▸ **EXERCISE DESCRIPTION**: Below are some records. Reproduce them exactly from their first line through the line with "Click Save and Continue", inclusive.

▸ **INPUT MATERIAL**:
* * * * * * *
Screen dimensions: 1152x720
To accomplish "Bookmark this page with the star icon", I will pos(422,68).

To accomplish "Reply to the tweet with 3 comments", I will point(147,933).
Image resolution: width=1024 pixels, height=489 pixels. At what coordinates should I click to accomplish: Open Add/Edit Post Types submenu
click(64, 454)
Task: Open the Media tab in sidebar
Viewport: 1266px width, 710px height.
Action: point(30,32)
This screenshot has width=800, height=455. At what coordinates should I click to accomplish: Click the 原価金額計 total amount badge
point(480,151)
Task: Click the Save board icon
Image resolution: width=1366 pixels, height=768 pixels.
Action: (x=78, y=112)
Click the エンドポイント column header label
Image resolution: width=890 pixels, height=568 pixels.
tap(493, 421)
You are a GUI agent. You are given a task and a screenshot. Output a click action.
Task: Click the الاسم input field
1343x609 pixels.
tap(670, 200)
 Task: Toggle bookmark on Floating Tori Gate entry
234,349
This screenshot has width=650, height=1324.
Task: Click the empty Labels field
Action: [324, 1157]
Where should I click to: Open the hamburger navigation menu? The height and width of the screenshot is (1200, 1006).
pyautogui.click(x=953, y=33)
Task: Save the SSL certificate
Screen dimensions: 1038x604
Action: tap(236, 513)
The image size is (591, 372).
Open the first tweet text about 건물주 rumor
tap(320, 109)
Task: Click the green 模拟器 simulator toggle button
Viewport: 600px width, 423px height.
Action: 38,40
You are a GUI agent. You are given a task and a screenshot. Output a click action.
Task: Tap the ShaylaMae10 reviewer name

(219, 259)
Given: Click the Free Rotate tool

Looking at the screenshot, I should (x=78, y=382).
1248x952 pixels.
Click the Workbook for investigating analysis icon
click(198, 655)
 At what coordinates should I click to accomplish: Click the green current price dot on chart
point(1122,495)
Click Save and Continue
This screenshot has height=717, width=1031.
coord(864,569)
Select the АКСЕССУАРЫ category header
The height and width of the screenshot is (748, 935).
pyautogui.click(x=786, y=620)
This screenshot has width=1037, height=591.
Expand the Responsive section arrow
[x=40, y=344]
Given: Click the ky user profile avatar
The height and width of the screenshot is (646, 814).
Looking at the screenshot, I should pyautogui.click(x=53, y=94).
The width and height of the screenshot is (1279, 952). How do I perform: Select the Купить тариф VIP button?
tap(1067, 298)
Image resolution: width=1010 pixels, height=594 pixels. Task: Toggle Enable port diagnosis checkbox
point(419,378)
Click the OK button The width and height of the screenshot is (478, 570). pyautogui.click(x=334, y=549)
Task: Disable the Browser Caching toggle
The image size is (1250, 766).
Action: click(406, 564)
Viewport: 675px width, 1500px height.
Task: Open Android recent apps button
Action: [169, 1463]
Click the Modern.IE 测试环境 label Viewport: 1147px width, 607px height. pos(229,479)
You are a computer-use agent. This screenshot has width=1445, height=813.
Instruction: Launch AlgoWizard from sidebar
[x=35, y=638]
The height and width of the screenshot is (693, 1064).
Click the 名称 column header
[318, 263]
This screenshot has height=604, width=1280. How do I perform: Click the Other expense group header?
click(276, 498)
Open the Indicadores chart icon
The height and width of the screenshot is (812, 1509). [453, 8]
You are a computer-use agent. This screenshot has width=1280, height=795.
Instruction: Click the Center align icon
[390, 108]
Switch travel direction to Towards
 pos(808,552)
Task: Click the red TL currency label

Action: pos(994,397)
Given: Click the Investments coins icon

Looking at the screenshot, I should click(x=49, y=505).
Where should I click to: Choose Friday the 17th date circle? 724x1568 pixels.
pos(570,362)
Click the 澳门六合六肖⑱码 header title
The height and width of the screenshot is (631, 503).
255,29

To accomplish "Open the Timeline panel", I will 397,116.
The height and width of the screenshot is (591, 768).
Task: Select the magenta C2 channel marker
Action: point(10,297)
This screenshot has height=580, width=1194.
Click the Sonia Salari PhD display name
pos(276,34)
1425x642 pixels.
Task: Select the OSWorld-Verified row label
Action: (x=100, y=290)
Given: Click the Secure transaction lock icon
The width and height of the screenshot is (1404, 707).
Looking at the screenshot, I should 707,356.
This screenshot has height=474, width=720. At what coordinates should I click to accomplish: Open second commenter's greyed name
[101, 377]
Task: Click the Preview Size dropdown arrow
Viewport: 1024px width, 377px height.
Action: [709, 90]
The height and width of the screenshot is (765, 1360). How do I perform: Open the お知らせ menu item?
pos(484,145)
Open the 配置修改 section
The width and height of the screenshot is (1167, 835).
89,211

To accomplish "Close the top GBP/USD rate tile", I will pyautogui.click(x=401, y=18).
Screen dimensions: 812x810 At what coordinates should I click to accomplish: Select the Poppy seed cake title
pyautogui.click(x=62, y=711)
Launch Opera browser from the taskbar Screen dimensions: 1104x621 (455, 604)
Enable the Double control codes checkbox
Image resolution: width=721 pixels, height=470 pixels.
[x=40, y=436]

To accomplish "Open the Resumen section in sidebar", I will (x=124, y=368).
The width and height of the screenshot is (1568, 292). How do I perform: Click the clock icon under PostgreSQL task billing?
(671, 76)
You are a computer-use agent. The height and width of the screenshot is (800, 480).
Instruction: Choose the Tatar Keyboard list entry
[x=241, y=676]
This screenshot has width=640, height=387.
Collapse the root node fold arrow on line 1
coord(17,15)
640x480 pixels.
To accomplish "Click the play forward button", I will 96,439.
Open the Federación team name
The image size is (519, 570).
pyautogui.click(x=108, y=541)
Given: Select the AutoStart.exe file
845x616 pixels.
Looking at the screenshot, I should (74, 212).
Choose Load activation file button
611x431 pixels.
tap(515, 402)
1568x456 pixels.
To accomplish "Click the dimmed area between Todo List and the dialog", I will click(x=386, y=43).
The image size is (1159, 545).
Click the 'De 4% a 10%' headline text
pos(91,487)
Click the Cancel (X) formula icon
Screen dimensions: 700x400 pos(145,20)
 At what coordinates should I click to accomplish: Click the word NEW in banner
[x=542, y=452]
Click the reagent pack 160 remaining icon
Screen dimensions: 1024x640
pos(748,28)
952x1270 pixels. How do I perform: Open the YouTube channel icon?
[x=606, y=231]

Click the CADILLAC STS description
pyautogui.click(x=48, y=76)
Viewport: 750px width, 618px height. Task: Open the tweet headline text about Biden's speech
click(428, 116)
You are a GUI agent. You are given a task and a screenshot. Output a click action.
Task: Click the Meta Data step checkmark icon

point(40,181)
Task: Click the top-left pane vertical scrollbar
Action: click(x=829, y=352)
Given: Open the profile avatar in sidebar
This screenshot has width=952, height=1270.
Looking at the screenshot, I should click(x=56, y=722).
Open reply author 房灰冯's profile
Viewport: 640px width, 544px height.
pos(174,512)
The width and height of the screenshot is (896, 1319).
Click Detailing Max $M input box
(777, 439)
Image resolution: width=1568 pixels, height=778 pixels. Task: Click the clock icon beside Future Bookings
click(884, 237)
* * * * * * *
▸ **RESPONSE TO THE TASK**:
Screen dimensions: 1152x720
To accomplish "Bookmark this page with the star icon", I will pos(422,68).

To accomplish "Reply to the tweet with 3 comments", I will point(147,933).
Image resolution: width=1024 pixels, height=489 pixels. At what coordinates should I click to accomplish: Open Add/Edit Post Types submenu
click(64, 454)
Task: Open the Media tab in sidebar
Viewport: 1266px width, 710px height.
Action: point(30,32)
This screenshot has width=800, height=455. At what coordinates should I click to accomplish: Click the 原価金額計 total amount badge
point(480,151)
Task: Click the Save board icon
Image resolution: width=1366 pixels, height=768 pixels.
Action: (x=78, y=112)
Click the エンドポイント column header label
Image resolution: width=890 pixels, height=568 pixels.
tap(493, 421)
You are a GUI agent. You are given a task and a screenshot. Output a click action.
Task: Click the الاسم input field
1343x609 pixels.
tap(670, 200)
 Task: Toggle bookmark on Floating Tori Gate entry
234,349
This screenshot has width=650, height=1324.
Task: Click the empty Labels field
Action: [324, 1157]
Where should I click to: Open the hamburger navigation menu? The height and width of the screenshot is (1200, 1006).
pyautogui.click(x=953, y=33)
Task: Save the SSL certificate
Screen dimensions: 1038x604
Action: tap(236, 513)
The image size is (591, 372).
Open the first tweet text about 건물주 rumor
tap(320, 109)
Task: Click the green 模拟器 simulator toggle button
Viewport: 600px width, 423px height.
Action: 38,40
You are a GUI agent. You are given a task and a screenshot. Output a click action.
Task: Tap the ShaylaMae10 reviewer name

(219, 259)
Given: Click the Free Rotate tool

Looking at the screenshot, I should (x=78, y=382).
1248x952 pixels.
Click the Workbook for investigating analysis icon
click(198, 655)
 At what coordinates should I click to accomplish: Click the green current price dot on chart
point(1122,495)
Click Save and Continue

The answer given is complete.